Banyak yang akan menemukan hasil ini sangat mengecewakan karena orang mungkin berharap para peserta dalam percobaan - 127 profesor sains - menjadi salah satu individu yang paling tercerahkan dalam masyarakat kita. Mereka telah bekerja dengan para ilmuwan wanita (banyak yang, pada kenyataannya, adalah ilmuwan wanita), jadi aneh untuk berpikir bahwa mereka dengan sengaja akan menganggap mereka kurang kompeten.

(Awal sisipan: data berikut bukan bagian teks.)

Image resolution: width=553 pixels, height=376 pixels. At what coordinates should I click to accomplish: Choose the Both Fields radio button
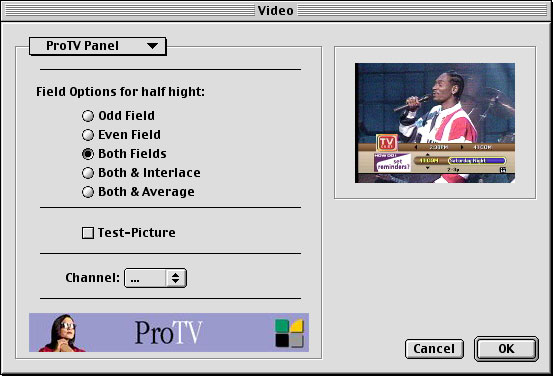tap(88, 154)
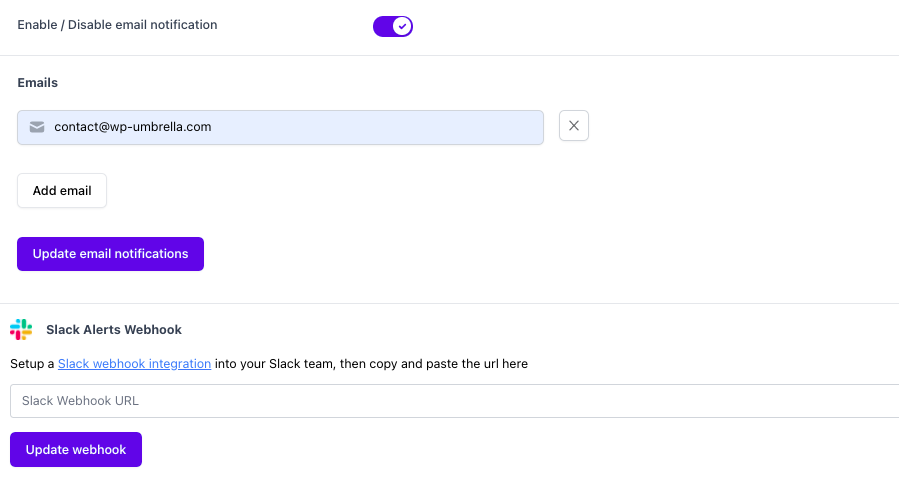This screenshot has height=478, width=899.
Task: Click the Emails section heading
Action: tap(37, 83)
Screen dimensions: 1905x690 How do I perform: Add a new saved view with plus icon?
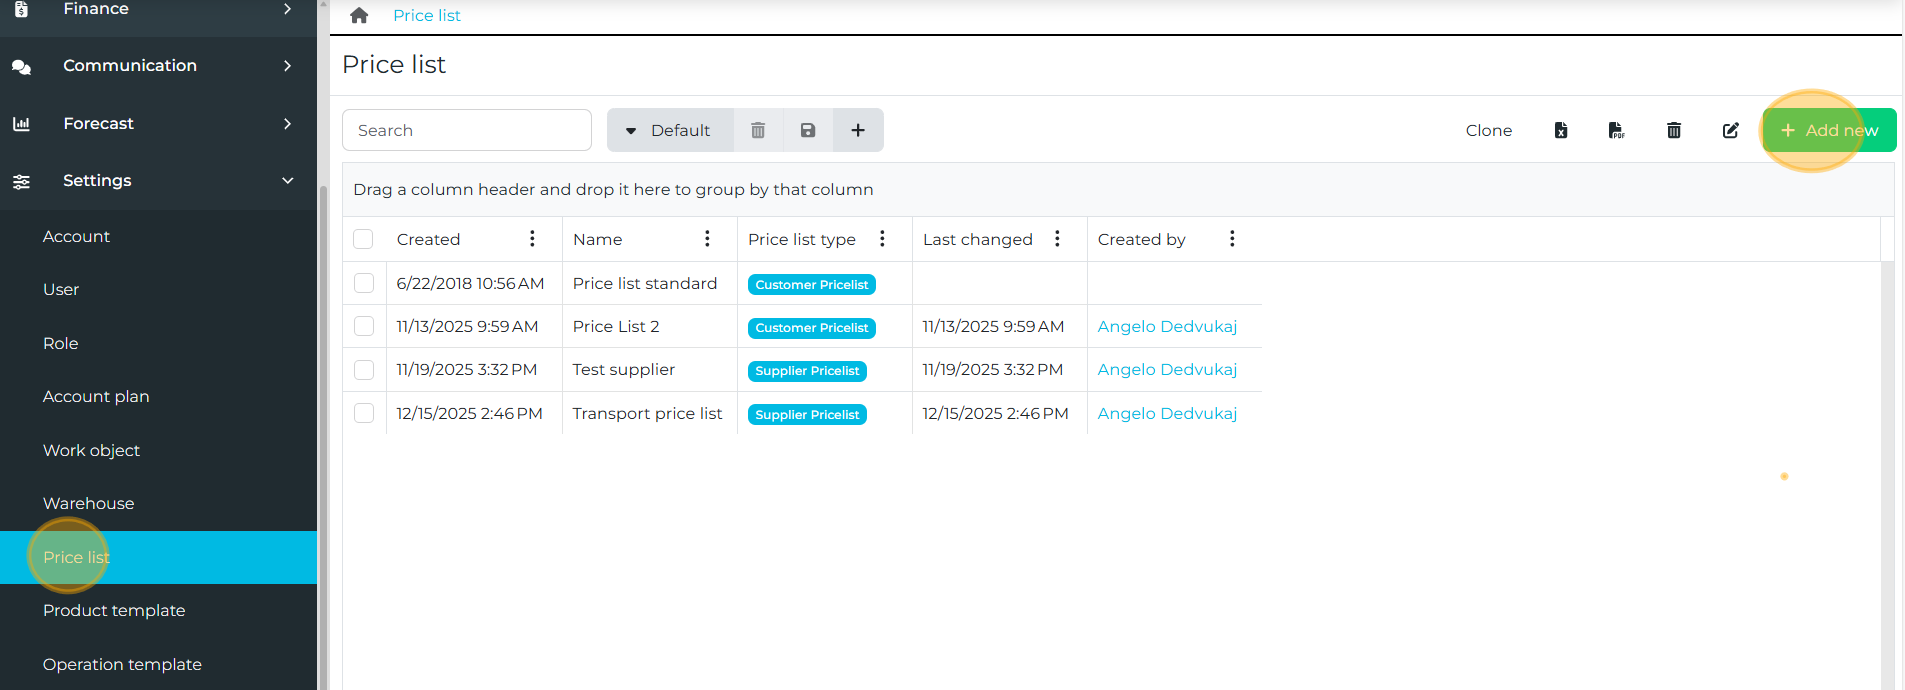[x=858, y=130]
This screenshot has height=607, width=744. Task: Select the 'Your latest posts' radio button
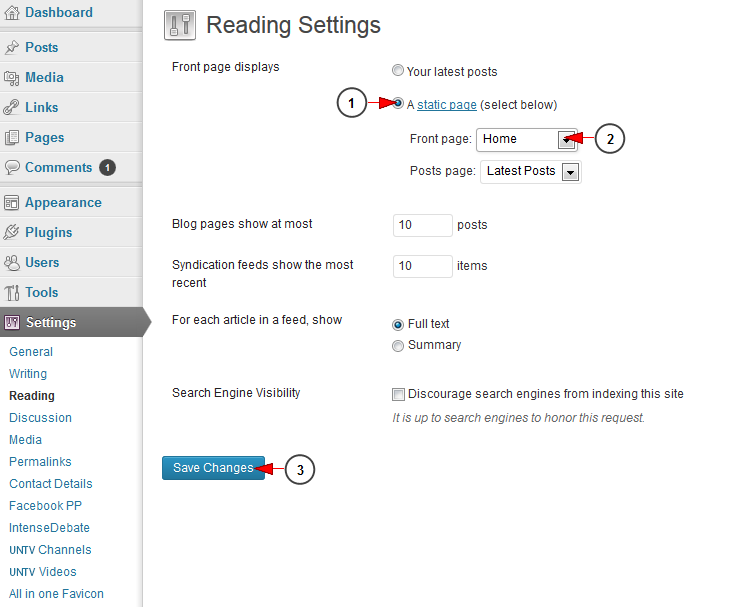pyautogui.click(x=398, y=71)
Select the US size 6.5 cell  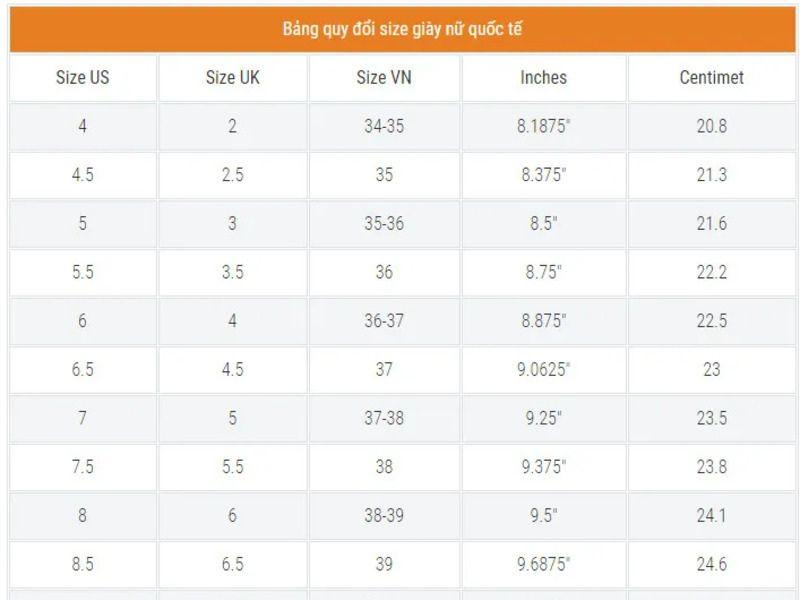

Tetapi para peneliti tidak merasa bahwa bias ini tentu saja merupakan satu atau satu yang disadari yang meliputi seluruh bidang profesor sains. Selain meminta para profesor menilai siswa yang dibayangkan, mereka juga meminta mereka mengisi Skala Seksisme Modern, sebuah tes mapan yang dapat mengungkap negatifitas yang tidak disengaja atau halus terhadap wanita (daripada permusuhan eksplisit). Mereka yang datang ke dalam percobaan dengan prasangka yang sudah ada sebelumnya terhadap perempuan jauh lebih mungkin untuk menilai pelamar perempuan sebagai kurang kompeten.
Apa arti semua ini? Para peneliti mengatakan bahwa mengatasi masalah yang ada - fakta bahwa beberapa penjaga gerbang sains, pria dan wanita, memiliki bias yang konsisten terhadap wanita - adalah sebuah permulaan. Untuk melakukannya, mereka menyarankan untuk menerapkan praktik-praktik perekrutan dan evaluasi yang transparan, obyektif dan adil dalam bidang akademik. Hanya mencoba menarik siswa perempuan yang lebih muda ke sains bukanlah hal yang buruk, tetapi jika kita tidak berusaha membuat praktik perekrutan yang adil, itu hanya mengatur mereka untuk ditutup nanti.